> [YOUR GOAL] Go through the data line by line from the top, retyping each exactly, and end with the line that contains "ダンス (109, 731)".

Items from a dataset
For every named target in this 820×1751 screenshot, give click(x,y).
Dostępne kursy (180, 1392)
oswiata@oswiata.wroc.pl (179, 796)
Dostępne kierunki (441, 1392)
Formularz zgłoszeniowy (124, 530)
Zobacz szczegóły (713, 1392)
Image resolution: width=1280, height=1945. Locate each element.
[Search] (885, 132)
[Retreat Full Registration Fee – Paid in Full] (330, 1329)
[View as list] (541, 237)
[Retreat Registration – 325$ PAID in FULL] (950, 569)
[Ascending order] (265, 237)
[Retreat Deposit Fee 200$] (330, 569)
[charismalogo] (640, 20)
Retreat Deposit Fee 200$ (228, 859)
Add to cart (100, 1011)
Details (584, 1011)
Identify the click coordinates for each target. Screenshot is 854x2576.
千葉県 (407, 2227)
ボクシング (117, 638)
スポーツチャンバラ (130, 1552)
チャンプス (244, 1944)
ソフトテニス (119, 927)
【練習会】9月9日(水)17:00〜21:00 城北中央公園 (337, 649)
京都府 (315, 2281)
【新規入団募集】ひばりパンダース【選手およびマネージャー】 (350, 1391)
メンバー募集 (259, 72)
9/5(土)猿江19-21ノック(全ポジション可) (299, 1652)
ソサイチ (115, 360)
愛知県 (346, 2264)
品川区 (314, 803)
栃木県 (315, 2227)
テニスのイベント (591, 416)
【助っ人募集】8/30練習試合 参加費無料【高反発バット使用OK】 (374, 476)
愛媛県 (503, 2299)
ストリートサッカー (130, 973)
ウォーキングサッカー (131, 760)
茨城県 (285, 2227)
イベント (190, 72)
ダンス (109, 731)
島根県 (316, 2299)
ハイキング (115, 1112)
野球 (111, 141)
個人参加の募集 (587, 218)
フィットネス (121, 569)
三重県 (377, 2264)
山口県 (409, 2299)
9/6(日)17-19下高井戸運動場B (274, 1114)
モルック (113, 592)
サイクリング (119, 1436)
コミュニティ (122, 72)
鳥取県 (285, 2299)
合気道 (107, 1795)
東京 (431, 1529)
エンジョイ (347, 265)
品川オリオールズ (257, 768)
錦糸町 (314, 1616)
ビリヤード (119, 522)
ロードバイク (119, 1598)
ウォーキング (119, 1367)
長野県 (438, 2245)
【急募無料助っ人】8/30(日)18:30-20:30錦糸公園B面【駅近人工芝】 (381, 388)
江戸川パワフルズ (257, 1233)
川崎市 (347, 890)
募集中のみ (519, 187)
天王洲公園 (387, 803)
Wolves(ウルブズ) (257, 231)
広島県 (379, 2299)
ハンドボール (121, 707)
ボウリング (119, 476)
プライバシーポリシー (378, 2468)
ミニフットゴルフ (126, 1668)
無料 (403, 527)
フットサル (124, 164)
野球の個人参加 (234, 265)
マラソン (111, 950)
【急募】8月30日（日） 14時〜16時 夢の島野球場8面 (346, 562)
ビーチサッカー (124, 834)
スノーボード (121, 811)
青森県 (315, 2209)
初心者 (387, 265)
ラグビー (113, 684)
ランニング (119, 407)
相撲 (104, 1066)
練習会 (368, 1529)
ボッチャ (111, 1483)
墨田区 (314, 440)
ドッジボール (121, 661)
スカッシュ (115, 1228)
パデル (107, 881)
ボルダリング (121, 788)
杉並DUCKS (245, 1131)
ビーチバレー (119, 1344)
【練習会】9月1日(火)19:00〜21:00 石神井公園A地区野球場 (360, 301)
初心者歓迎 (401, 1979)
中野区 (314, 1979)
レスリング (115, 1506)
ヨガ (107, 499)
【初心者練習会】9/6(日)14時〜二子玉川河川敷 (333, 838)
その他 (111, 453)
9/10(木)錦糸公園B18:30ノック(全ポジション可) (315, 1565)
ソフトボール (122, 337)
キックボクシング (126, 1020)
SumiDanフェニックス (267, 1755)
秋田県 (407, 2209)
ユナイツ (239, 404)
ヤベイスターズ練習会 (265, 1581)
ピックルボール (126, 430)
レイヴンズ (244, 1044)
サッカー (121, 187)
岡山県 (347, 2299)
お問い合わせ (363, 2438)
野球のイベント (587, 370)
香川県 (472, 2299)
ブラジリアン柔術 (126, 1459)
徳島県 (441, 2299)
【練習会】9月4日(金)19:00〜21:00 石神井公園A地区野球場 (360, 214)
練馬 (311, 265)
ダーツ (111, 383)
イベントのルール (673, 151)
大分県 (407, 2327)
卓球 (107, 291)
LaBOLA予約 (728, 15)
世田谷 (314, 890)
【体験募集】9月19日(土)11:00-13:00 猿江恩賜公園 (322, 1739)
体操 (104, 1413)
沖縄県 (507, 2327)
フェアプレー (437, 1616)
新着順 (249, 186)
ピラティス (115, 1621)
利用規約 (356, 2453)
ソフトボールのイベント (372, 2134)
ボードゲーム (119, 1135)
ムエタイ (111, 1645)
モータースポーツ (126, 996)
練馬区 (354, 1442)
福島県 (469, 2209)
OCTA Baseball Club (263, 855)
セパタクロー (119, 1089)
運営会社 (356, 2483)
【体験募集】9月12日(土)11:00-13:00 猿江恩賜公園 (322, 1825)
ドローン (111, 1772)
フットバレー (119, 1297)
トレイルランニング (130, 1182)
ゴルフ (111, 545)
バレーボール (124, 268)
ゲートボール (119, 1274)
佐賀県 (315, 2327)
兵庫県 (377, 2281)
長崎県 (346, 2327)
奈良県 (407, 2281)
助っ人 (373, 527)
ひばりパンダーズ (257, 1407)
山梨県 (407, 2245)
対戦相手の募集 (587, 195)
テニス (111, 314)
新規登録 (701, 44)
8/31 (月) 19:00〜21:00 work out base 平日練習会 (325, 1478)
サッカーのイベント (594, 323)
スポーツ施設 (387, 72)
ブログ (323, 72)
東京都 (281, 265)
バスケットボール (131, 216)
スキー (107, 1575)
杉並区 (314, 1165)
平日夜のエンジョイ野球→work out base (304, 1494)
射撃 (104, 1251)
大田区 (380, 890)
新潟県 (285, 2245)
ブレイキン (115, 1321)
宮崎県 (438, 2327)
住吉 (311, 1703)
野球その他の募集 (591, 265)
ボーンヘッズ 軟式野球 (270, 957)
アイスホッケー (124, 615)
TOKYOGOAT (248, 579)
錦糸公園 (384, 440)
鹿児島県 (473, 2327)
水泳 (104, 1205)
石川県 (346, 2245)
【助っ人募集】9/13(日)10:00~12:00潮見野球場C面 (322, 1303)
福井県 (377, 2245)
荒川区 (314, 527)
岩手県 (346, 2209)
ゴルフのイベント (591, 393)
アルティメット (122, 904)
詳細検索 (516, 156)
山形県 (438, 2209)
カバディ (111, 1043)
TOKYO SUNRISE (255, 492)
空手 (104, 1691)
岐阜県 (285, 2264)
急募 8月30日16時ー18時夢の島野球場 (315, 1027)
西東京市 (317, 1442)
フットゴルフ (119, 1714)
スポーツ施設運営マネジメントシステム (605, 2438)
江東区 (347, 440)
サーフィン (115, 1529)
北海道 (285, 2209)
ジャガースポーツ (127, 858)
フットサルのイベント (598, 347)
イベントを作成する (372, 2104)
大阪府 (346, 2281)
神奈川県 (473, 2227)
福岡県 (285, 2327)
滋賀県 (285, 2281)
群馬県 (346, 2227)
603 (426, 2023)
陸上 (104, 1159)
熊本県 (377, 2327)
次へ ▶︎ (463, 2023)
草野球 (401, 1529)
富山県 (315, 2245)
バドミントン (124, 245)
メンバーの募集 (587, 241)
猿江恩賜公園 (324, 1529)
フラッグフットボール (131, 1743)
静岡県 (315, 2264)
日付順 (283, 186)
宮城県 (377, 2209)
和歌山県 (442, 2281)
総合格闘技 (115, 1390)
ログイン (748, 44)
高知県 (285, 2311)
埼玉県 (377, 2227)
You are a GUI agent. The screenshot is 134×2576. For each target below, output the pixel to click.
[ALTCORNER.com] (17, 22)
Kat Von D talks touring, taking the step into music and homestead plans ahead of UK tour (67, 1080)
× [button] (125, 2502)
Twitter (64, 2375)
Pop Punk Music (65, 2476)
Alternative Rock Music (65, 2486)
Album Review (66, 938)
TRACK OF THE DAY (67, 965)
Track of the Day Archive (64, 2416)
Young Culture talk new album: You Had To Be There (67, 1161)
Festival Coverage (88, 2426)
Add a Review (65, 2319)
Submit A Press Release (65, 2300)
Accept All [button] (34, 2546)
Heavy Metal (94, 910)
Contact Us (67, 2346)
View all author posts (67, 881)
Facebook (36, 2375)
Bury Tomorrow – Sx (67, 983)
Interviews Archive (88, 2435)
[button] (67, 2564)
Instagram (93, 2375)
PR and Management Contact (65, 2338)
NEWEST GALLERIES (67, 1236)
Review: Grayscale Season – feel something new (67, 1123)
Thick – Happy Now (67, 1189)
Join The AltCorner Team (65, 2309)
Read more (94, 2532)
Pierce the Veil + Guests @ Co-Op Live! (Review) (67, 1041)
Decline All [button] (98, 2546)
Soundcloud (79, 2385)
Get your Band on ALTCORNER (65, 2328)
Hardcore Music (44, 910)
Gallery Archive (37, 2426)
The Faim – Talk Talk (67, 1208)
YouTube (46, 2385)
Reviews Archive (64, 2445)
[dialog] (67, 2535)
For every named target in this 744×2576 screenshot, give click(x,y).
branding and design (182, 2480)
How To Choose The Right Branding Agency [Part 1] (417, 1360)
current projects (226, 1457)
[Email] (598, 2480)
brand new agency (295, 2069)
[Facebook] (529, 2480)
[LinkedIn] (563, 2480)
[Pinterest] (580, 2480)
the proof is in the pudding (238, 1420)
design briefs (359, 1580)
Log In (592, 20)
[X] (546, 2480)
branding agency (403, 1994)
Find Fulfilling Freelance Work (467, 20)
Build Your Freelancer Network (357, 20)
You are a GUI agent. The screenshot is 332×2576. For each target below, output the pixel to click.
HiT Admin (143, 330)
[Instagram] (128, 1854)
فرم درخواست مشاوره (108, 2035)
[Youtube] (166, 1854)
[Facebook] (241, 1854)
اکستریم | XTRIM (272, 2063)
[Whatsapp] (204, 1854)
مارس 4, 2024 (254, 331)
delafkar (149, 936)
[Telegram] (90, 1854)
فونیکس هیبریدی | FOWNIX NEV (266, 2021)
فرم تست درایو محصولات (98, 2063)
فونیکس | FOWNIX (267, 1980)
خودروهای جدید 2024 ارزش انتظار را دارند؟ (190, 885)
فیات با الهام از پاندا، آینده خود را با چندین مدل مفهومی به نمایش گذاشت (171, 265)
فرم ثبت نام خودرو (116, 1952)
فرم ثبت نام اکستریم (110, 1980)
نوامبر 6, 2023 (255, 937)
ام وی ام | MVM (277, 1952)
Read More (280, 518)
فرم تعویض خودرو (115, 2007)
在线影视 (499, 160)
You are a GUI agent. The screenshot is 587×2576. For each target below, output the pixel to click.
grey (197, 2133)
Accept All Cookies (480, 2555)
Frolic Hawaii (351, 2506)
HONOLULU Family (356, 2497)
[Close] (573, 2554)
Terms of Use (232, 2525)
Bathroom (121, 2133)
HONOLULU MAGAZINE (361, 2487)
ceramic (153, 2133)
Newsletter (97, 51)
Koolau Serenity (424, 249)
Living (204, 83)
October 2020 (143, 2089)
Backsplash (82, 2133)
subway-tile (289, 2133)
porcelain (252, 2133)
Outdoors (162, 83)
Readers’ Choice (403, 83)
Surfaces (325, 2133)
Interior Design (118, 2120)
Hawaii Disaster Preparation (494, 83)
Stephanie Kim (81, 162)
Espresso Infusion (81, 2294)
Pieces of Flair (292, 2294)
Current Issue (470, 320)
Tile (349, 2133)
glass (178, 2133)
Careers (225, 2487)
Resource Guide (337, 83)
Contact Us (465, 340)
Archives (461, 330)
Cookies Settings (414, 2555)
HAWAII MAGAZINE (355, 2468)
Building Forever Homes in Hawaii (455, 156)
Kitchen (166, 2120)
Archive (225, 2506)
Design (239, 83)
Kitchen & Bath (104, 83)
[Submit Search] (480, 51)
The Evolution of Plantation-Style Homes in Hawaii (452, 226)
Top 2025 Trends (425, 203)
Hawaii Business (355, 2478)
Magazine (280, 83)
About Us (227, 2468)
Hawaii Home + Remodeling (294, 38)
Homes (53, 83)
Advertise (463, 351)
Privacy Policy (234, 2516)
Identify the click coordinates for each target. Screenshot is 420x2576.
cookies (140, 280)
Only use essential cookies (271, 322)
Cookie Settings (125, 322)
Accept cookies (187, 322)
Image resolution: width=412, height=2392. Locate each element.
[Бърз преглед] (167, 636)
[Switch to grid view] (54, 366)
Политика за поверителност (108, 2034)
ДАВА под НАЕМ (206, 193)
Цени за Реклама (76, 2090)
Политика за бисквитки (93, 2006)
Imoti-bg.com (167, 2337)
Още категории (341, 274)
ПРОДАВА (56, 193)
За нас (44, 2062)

> [EXERCISE RESULT]
For every named target in this 820×1751 screenshot, give click(x,y).
Dostępne kursy (180, 1392)
oswiata@oswiata.wroc.pl (179, 796)
Dostępne kierunki (441, 1392)
Formularz zgłoszeniowy (124, 530)
Zobacz szczegóły (713, 1392)
Image resolution: width=1280, height=1945. Locate each element.
[Search] (885, 132)
[Retreat Full Registration Fee – Paid in Full] (330, 1329)
[View as list] (541, 237)
[Retreat Registration – 325$ PAID in FULL] (950, 569)
[Ascending order] (265, 237)
[Retreat Deposit Fee 200$] (330, 569)
[charismalogo] (640, 20)
Retreat Deposit Fee 200$ (228, 859)
Add to cart (100, 1011)
Details (584, 1011)
Identify the click coordinates for each target. Screenshot is 854x2576.
千葉県 (407, 2227)
ボクシング (117, 638)
スポーツチャンバラ (130, 1552)
チャンプス (244, 1944)
ソフトテニス (119, 927)
【練習会】9月9日(水)17:00〜21:00 城北中央公園 (337, 649)
京都府 (315, 2281)
【新規入団募集】ひばりパンダース【選手およびマネージャー】 (350, 1391)
メンバー募集 (259, 72)
9/5(土)猿江19-21ノック(全ポジション可) (299, 1652)
ソサイチ (115, 360)
愛知県 (346, 2264)
品川区 (314, 803)
栃木県 (315, 2227)
テニスのイベント (591, 416)
【助っ人募集】8/30練習試合 参加費無料【高反発バット使用OK】 (374, 476)
愛媛県 (503, 2299)
ストリートサッカー (130, 973)
ウォーキングサッカー (131, 760)
茨城県 (285, 2227)
イベント (190, 72)
ダンス (109, 731)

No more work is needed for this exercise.